SAULT STE. MARIE, Ontario — The Canadian government will invest up to C$10.5 million in infrastructure improvements on the Huron Central Railway, maintaining the railroad’s viability as a freight operator between Sault Ste. Marie and Sudbury, Ont., Transport Minister Omar Alghabra announced Tuesday.
The federal funds will be matched by equal figures from the government of Ontario and the Huron Central, a Genesee & Wyoming property, for a total investment of C$31.5 million in the 173-mile route. A prospective deal to save the railroad — which has previously faced multiple threats of closure in — was initially reported in 2021 [see “Digest: Deal will provide $33 million …,” Trains News Wire, May 28, 2021].
The federal funding will come from the National Trade Corridors Fund, which has seen a total allocation of C$4.7 billion between 2017 and 2028.

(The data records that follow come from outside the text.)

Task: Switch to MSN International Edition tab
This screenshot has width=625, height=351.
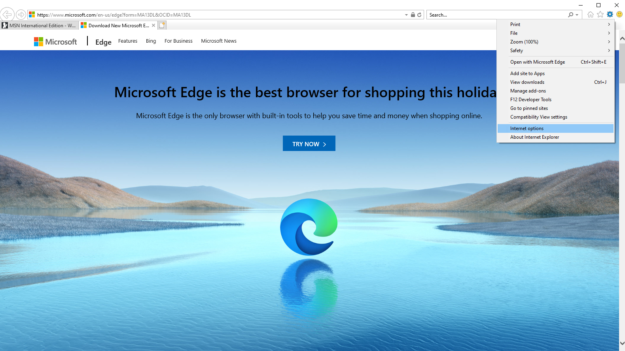Action: point(40,25)
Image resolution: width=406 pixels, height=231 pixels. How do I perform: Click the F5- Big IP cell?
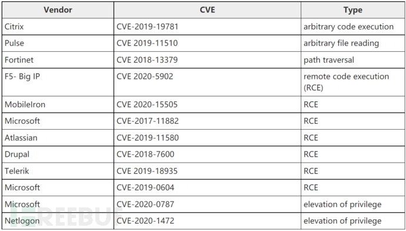[58, 82]
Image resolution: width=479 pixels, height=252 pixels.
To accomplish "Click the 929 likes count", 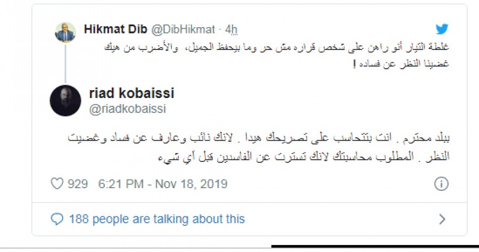I will (78, 184).
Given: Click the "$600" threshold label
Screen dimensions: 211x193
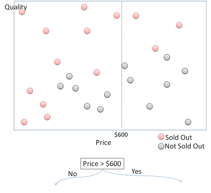Looking at the screenshot, I should (x=121, y=134).
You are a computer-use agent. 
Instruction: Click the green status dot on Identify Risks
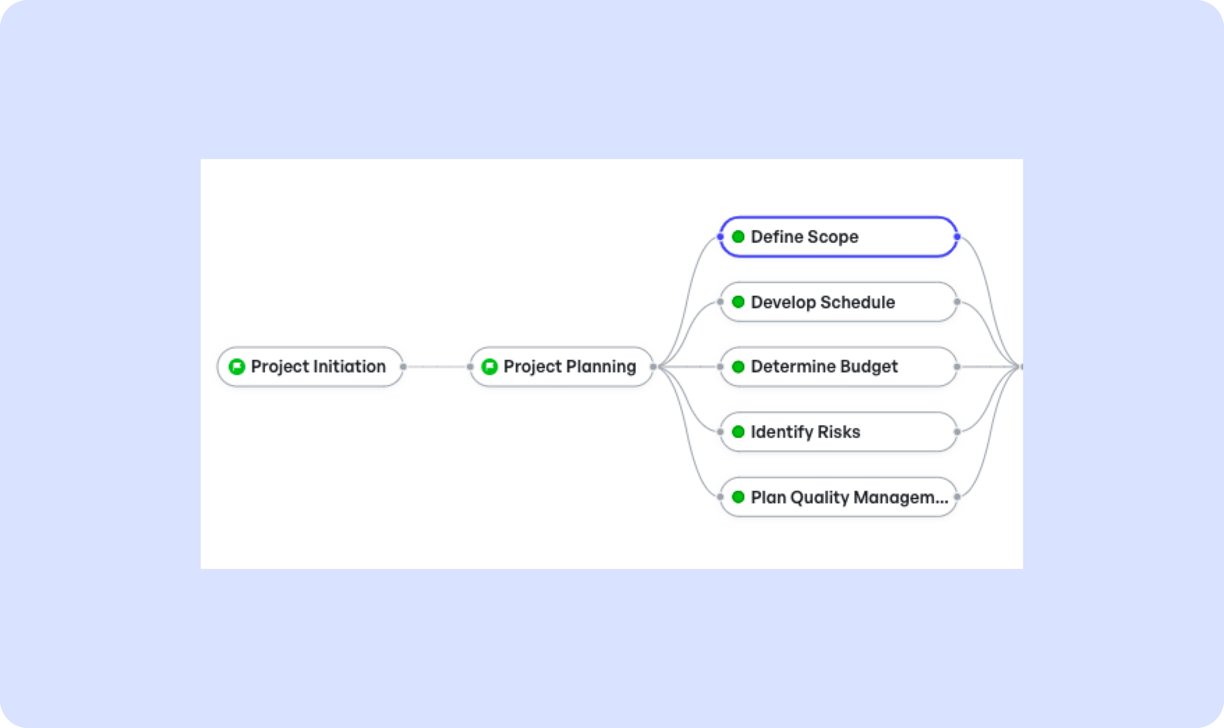pos(738,432)
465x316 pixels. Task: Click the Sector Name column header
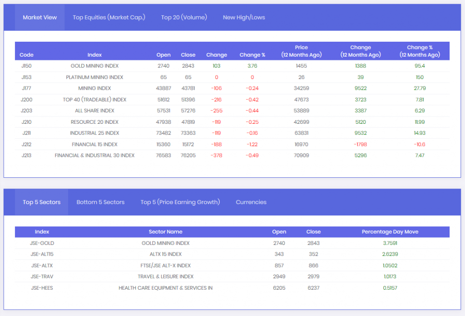(x=165, y=232)
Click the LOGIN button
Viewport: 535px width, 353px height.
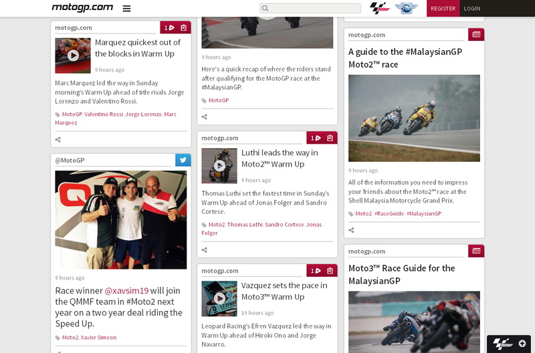pyautogui.click(x=472, y=9)
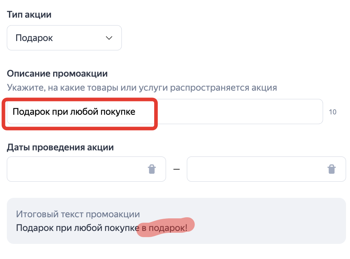Click the chevron arrow in Тип акции selector

109,38
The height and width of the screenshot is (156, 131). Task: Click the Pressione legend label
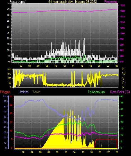point(111,2)
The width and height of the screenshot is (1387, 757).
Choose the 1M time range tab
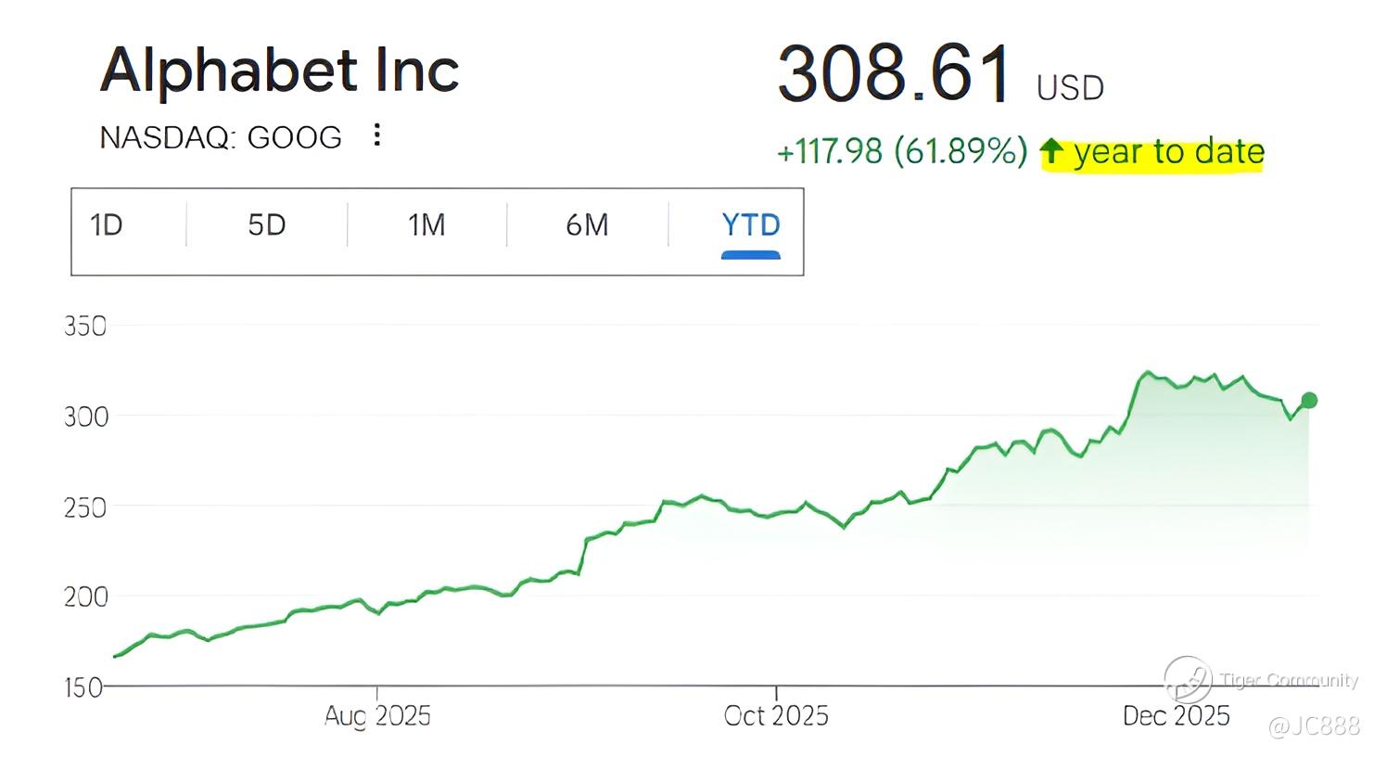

“Improvements to the Huron Central Railway infrastructure between Sault Ste. Marie and Sudbury is essential to Northern Ontario,” Alghabra said in a press release. He called the collaboration between the federal and provincial governments and the railway a positive example of how we can come together to build fluid and reliable internal trade corridors.”
Rick McLellan, president of Genesee & Wyoming Canada, said the government investments will ensure the Huron Central “can continue to serve our communities, securing our customers’ access to vital supply chains.”